→ DATA FOR PROCESSING
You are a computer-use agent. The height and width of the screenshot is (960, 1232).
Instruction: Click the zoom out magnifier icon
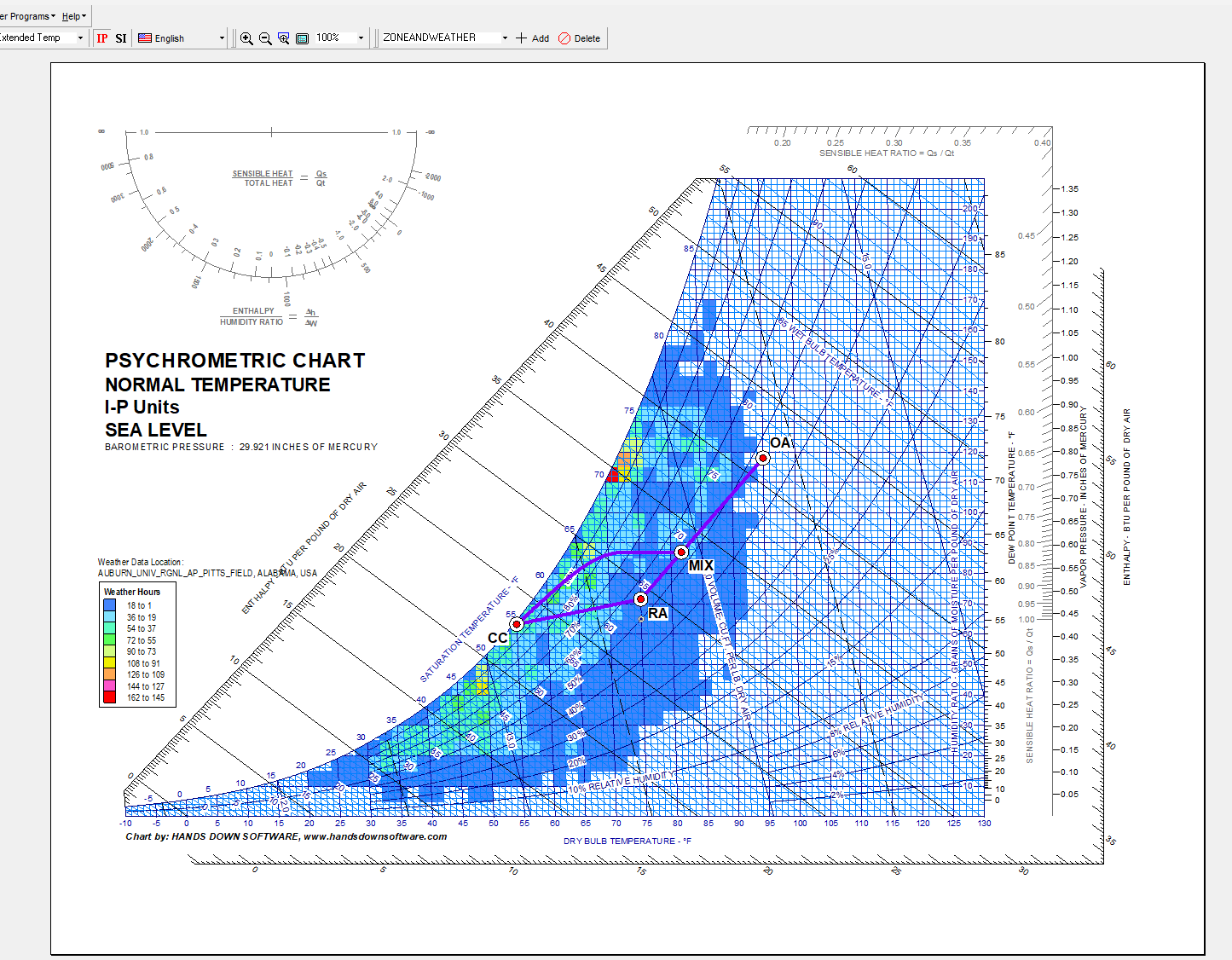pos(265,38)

--

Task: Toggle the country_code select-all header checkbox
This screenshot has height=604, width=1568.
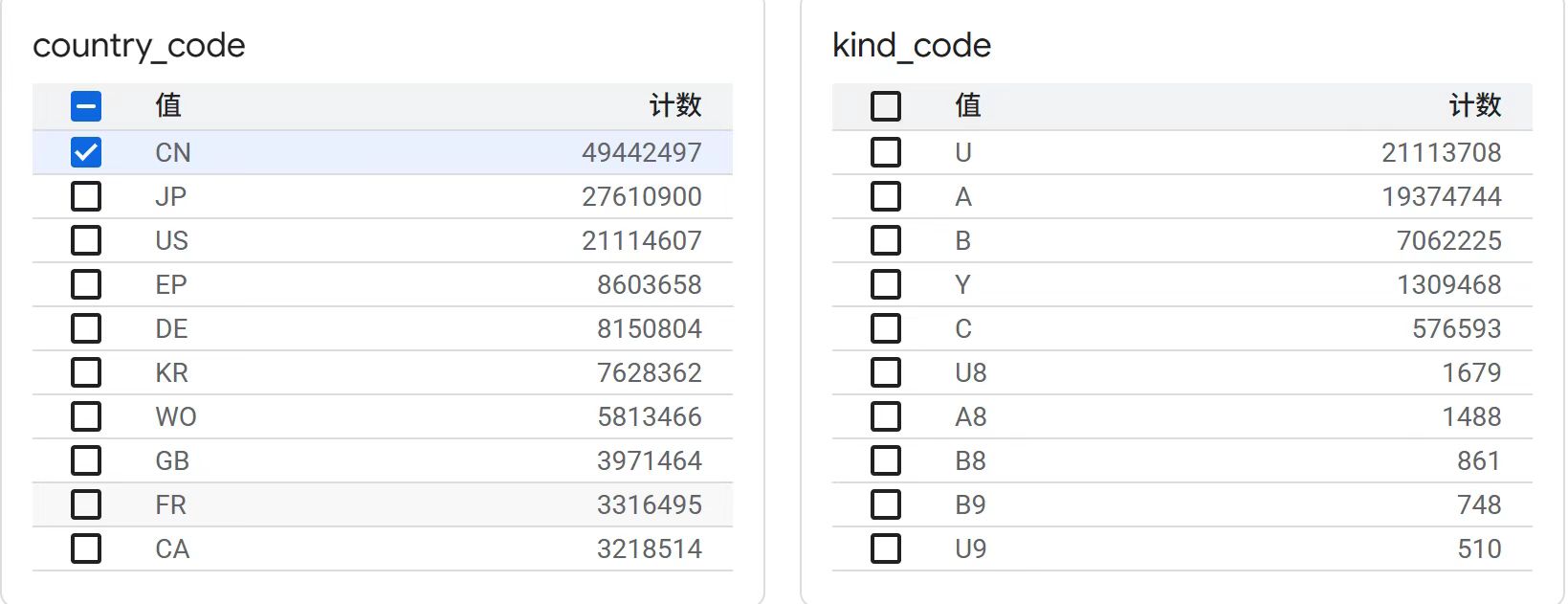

→ WHAT THE EXERCISE ASKS
Please state how many lines of the listing above hold "width", giving the number and nothing else.

→ EXERCISE RESULT
2